What kind of roof vents are available for my home?
Box vents also called low profile vents, louvers, flat vents, turtle vents, or static vents. This means they have no moving parts. The vent is installed over a hole cut out of the roof. They create an opening for the rising hot air and moisture to escape through.
Wind-driven turbine vents work much like box vents, except that when the wind is blowing, they move more air than box vents. The spinning action, triggered by wind, draws hot air and moisture up out of the attic.
Power ventilators have motors that turn fans to pull hot air and moisture out of the attic. Some come equipped with adjustable thermostats and/or humidistats which come on when the attic reaches a certain temperature.

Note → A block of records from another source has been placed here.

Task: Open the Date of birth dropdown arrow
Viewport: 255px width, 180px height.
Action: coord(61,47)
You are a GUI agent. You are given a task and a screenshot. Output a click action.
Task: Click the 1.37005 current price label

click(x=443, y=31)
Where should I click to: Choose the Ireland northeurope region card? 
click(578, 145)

Ridge vents have no moving parts and as indicated by their name, are installed on the ridge of the roof. A ridge vent should run the entire length of the roof’s horizontal ridge, blending into the roofline for a more attractive home. Ridge vents combined with under eave venting (soffit) is the most efficient system you can install.

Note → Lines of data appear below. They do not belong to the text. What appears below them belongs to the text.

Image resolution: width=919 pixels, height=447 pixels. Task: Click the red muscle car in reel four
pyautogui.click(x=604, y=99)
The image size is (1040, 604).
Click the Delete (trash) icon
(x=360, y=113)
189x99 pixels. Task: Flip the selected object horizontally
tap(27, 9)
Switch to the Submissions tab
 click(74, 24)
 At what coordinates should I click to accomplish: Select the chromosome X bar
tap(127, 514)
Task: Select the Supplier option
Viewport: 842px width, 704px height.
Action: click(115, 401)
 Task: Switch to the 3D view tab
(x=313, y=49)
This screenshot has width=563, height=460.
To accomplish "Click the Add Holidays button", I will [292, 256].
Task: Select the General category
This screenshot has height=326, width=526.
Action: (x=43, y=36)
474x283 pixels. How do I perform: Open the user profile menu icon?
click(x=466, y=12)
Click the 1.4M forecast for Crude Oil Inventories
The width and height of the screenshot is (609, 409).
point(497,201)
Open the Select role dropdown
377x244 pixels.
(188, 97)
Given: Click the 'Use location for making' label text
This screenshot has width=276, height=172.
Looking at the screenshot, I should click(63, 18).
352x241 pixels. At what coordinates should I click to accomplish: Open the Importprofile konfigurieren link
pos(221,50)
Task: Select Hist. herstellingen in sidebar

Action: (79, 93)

Soffit Vents provide a means of air intake into the roof’s ventilation system. They are installed in soffits and eaves and are most effective when used in conjunction with a continuous ridge vent.
Many times when you see Cupola vents, they are for decoration and serve no true purpose. However, they can be functioning static roof vents. They sit atop a high ridge and frame an opening in the roof system, allowing hot air and moisture to rise and escape the building. They are limited in their abilities and usually fill a support role to another roof vent system.